----- Extrait
Cet article, résultat d'une étude confiée à EME par l'Ademe, est consacré à l'étude des boues d'épuration et les voies de traitement. Le volume des boues croit avec l'efficacité de notre assainissement. D?ici à 2005, si le taux de dépollution des six bassins atteint 80 %, il devrait augmenter de 54 %. Dans ce contexte, le devenir des boues devient un sujet de préoccupation grandissant. Après avoir passé en revue leurs caractéristiques principales nous examinerons dans cet article les filières thermiques et leurs aspects socio-économiques, les filières de valorisation matière avant d'aborder la problématique des réductions à la source.
Le volume des boues croit avec l’efficacité de notre assainissement. D’ici à 2005, si le taux de dépollution des six bassins atteint 80 %, il devrait augmenter de 54 %. Dans ce contexte, le devenir des boues devient un sujet de préoccupation grandissant. Après avoir passé en revue leurs caractéristiques principales, nous examinerons dans cet article les filières thermiques et leurs aspects socio-économiques, les filières de valorisation matière avant d’aborder la problématique des réductions à la source.
----------
----- Données fournies
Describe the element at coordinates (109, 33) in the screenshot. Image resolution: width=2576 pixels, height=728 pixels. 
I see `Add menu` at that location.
----------
----- Données fournies
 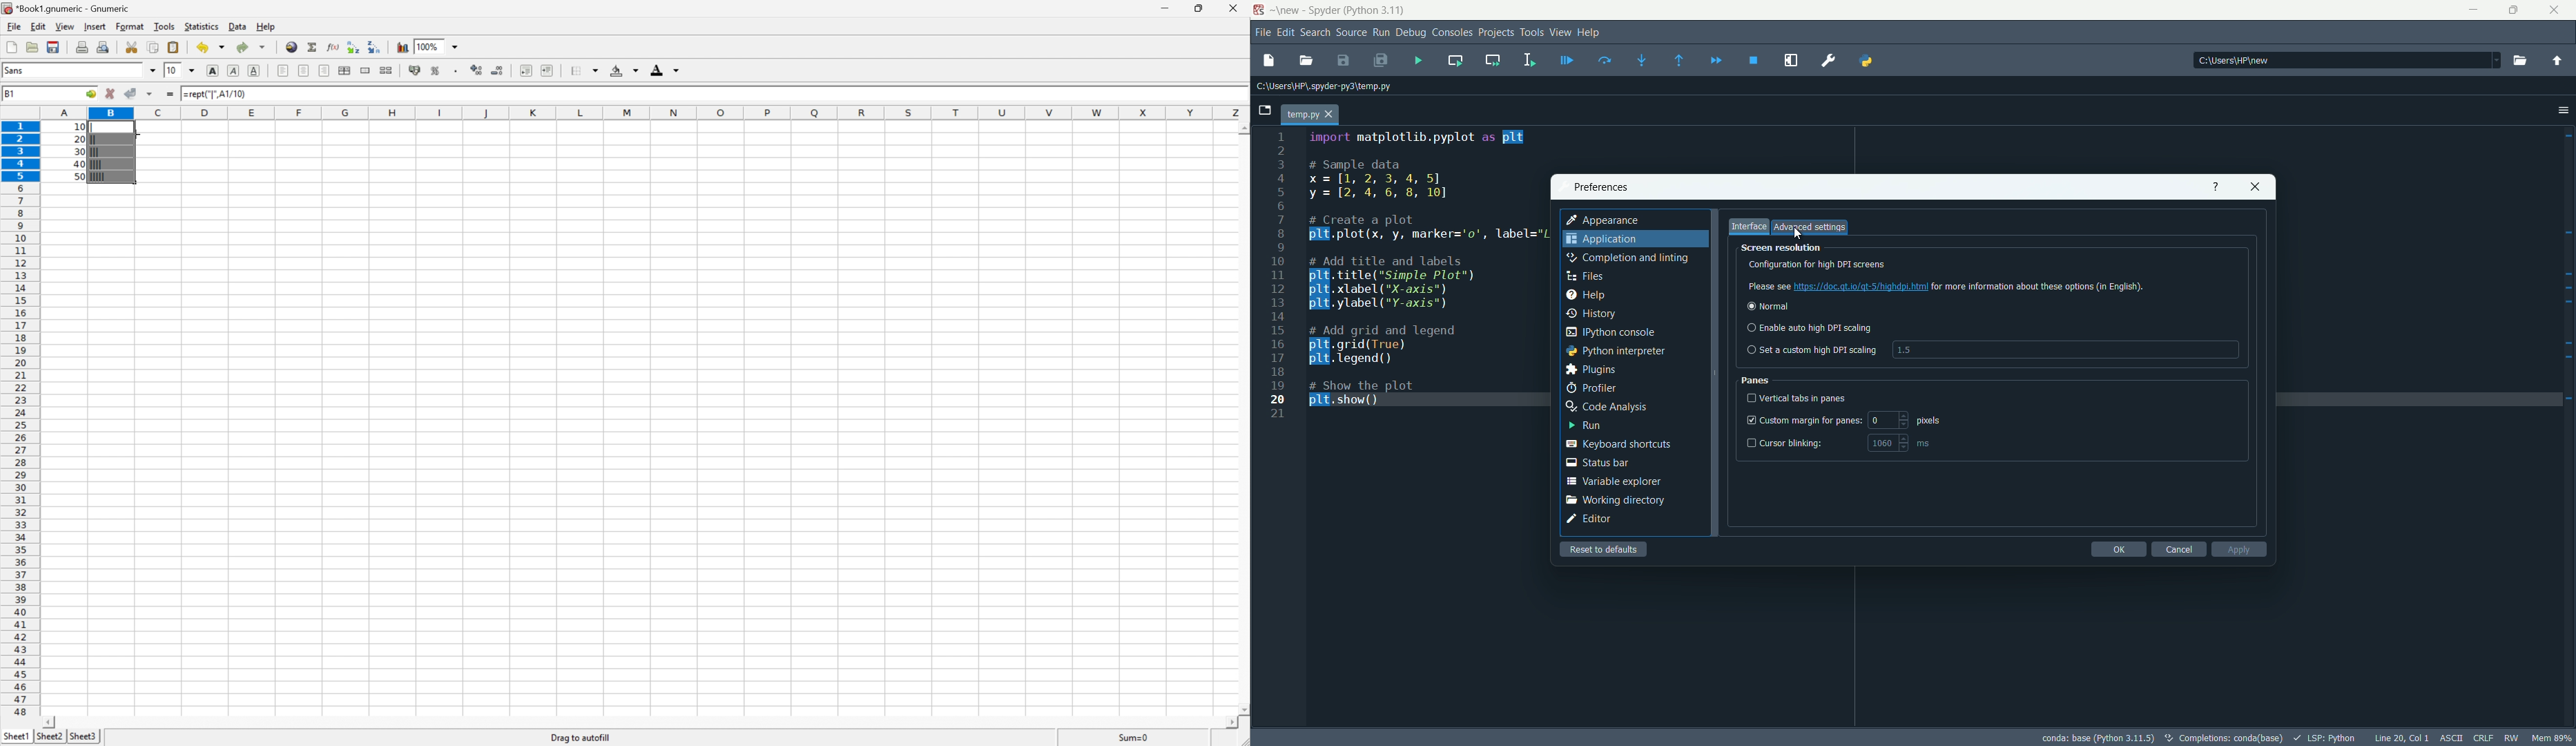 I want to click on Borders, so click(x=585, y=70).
----------
Travail demandé
(1) D'après l'extrait, de combien le volume des boues devrait-il augmenter d'ici à 2005 si le taux de dépollution des six bassins atteint 80 % ?
(2) Indiquez si chacun des énoncés suivants concorde avec l'extrait en répondant par oui ou par non, puis citez les mots de l'extrait qui le justifient.
(a) L'étude à l'origine de l'article a été confiée à EME par l'Ademe.
(b) Le volume des boues diminue à mesure que l'assainissement gagne en efficacité.
(c) L'article traite des aspects socio-économiques des filières thermiques.
(3) Résumez l'extrait en deux phrases.

Corrigé
(1) Il devrait augmenter de 54 %.

(2)
(a) Oui : « résultat d'une étude confiée à EME par l'Ademe ».
(b) Non : « Le volume des boues croit avec l'efficacité de notre assainissement ».
(c) Oui : « les filières thermiques et leurs aspects socio-économiques ».

(3) Le volume des boues d'épuration croît avec l'efficacité de l'assainissement et devrait augmenter de 54 % d'ici à 2005 si le taux de dépollution des six bassins atteint 80 %, ce qui fait de leur devenir un sujet de préoccupation grandissant. Issu d'une étude confiée à EME par l'Ademe, l'article passe en revue les caractéristiques des boues, puis examine les filières thermiques et leurs aspects socio-économiques, les filières de valorisation matière et la problématique des réductions à la source.